Below we list what we think are 4 key differentiators of our speech-to-text platform compared to competition. Note that the competitive field is pretty broad, and we consider a particular feature a differentiator if it is not a common feature in the market.
1) Edge Deployment
By, Edge Deployment we mean a deployment on customer premises or close to customer's edge router. Moreover, the deployment is fully orchestrated and managed from the Cloud (for more information see our blog post about Benefits of Edge Deployment). The aspect of orchestration and built-in management makes it essentially different from the old ASRs which were also deployed on-prem but from rpms, etc. and required Support Contracts do deploy them successfully and to maintain them over time.
We think that Edge Deployment is critical for a speech-to-text platform which is to replace many of the old ASRs in their applications.
2) Acoustic Model Customization
Over the years when working with ASRs we noticed that there were cases where the ASR would show consistently higher error rates. Usually, this was related to IVR calls coming from customers in regions of the country with distinct accents.
In some of our use cases so far, ability to customize models has allowed us to reduce WER very significantly (e.g. from 8% WER to 3%).
We are currently working on a rigorous experiment where we are customizing our model to support Irish English. We plan to report in detail on the results in April.
3) Targeted support for IVR
Voicegain speech-to-text platform was developed specifically with IVR use cases in mind. Currently the platform supports the following 3 IVR uses cases, and we are working on adding conversational NLU later this year.
a) ASR with support for legacy IVR Standards
In order to make our speech-to-text engine an attractive solution for replacement of old ASRs, we implemented it to support legacy standards like MRCP and GRXML. That support is not a mere add-on, simply tagging a Web API on the back of an MRCP server, but is more integral - our core speech-to-text engine directly interprets a superset of MCRP protocol commands.
We also support GRXML and JSGF grammars - via MRCP, in IVR callbacks, and over Web API.
When used with grammars, big advantage of Voicegain recognizer is that at the core it is a large vocabulary recognizer. Grammars are used to do constrain the recognized utterances to facilitate semantic mapping, but the recognizer can also recognize Out-of-Grammar utterances, which opens new possibilities for IVR tuning.
b) Web-hook IVR Support (without VXML)
Flow-based IVR systems have traditionally been built using two approaches - (i) either having the dialog interactions interpreted on a VXML platform (VXML browser), or (ii) using webhooks invoking application logic running on standard web back-end platforms (examples of the latter are offerings of e.g. Twilio, Plivo, or Tropo).
Our platform supports webhook style IVRs. Incoming calls can be interfaced via standard telephony SIP/RTP, and the IVR dialog can be directed from any platform that implements web-hooks (e.g. Node.js, Django)
c) Enabling IVRs that use chatbot back-end
Many companies have invested significant effort into building their text based chatbots rather than using products like Google Dialogflow. What Voicegain platform provides is an easy way to deploy the existing chatbot logic on a telephony speech channel. This takes advantage of our platform's webhook-ivr IVR support and can feed real-time text (including multiple alternatives) to a chatbot platform. We also provide audio output either via TTS or prerecorded clips.
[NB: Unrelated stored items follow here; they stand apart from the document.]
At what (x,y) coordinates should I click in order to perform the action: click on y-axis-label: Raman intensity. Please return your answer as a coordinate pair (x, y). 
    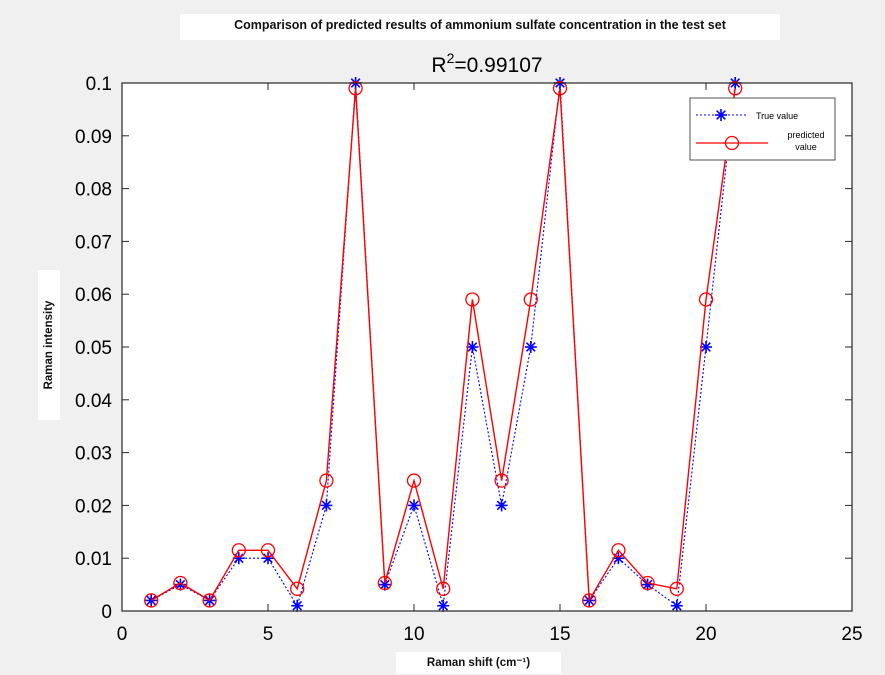
    Looking at the image, I should click on (49, 345).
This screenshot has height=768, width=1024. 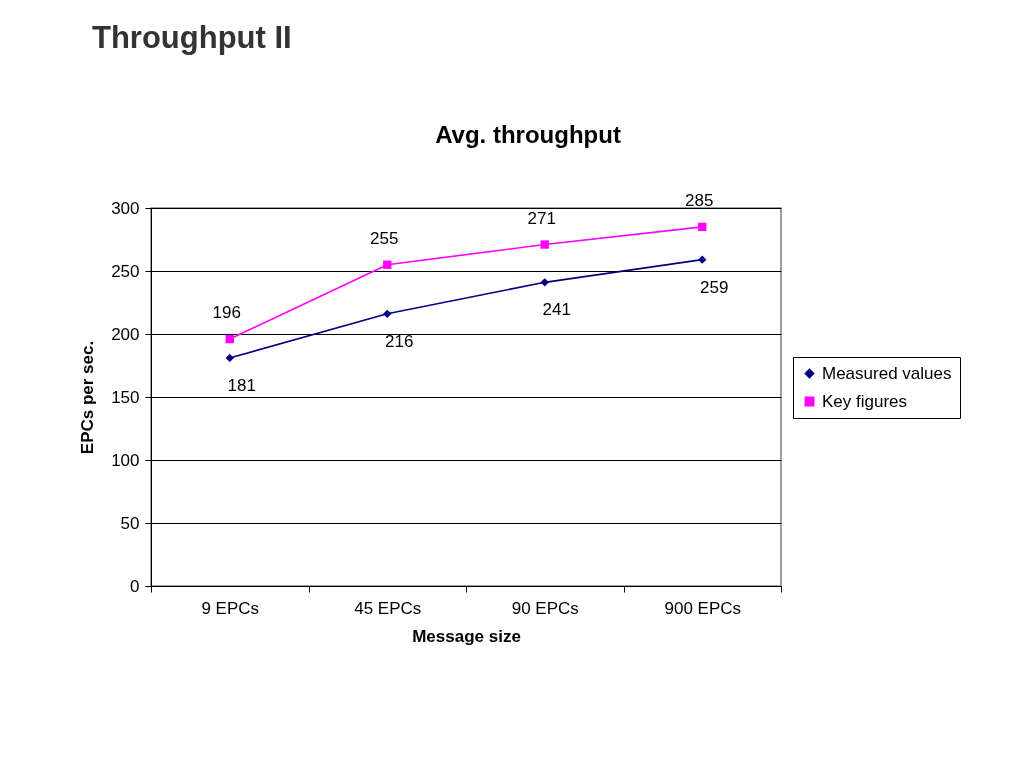 What do you see at coordinates (126, 460) in the screenshot?
I see `y-tick-label: 100` at bounding box center [126, 460].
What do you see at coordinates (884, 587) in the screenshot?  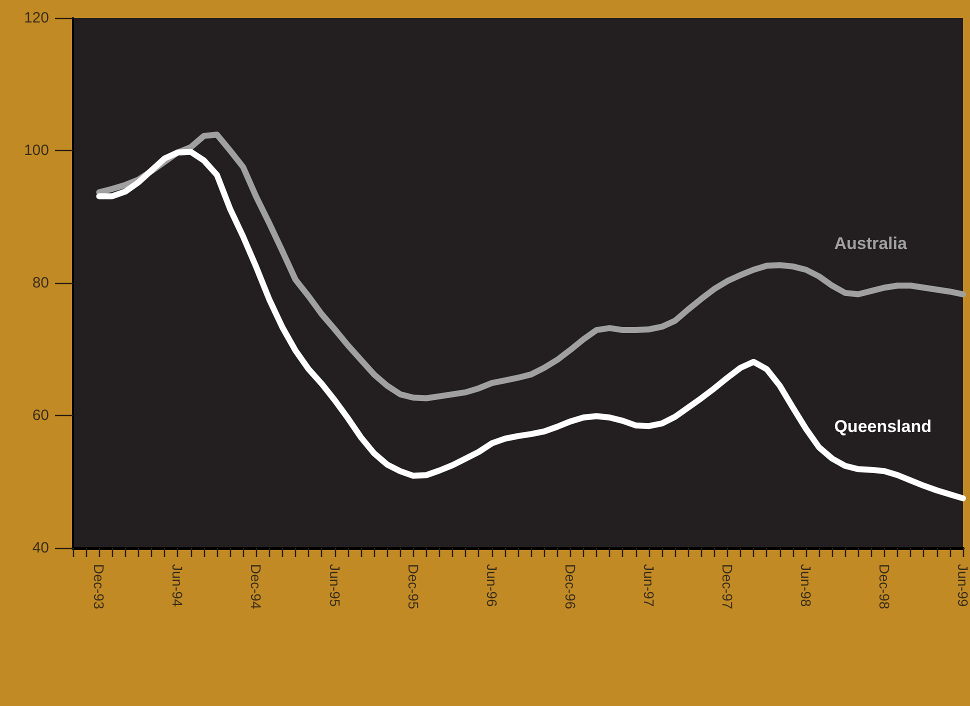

4) End-to-end support for Real-Time Continuous Speech-to-Text
Because IVR has always been our focus, we built our Acoustic Models to support low latency real-time speech-to-text (both continuous large vocabulary and with context-free grammars). We also focused on convenient ways to stream audio into our speech-to-text platform, and to consume the generated transcript.
One of our products is Live Transcribe which allows for real-time transcription (with just few seconds delay) which is then broadcast over websockets and can be consumed on provided web clients. This opens possibility to do live speaker transcription with uses cases that may include conferences, lectures, etc. making these events easier to participate by hearing impaired audience members.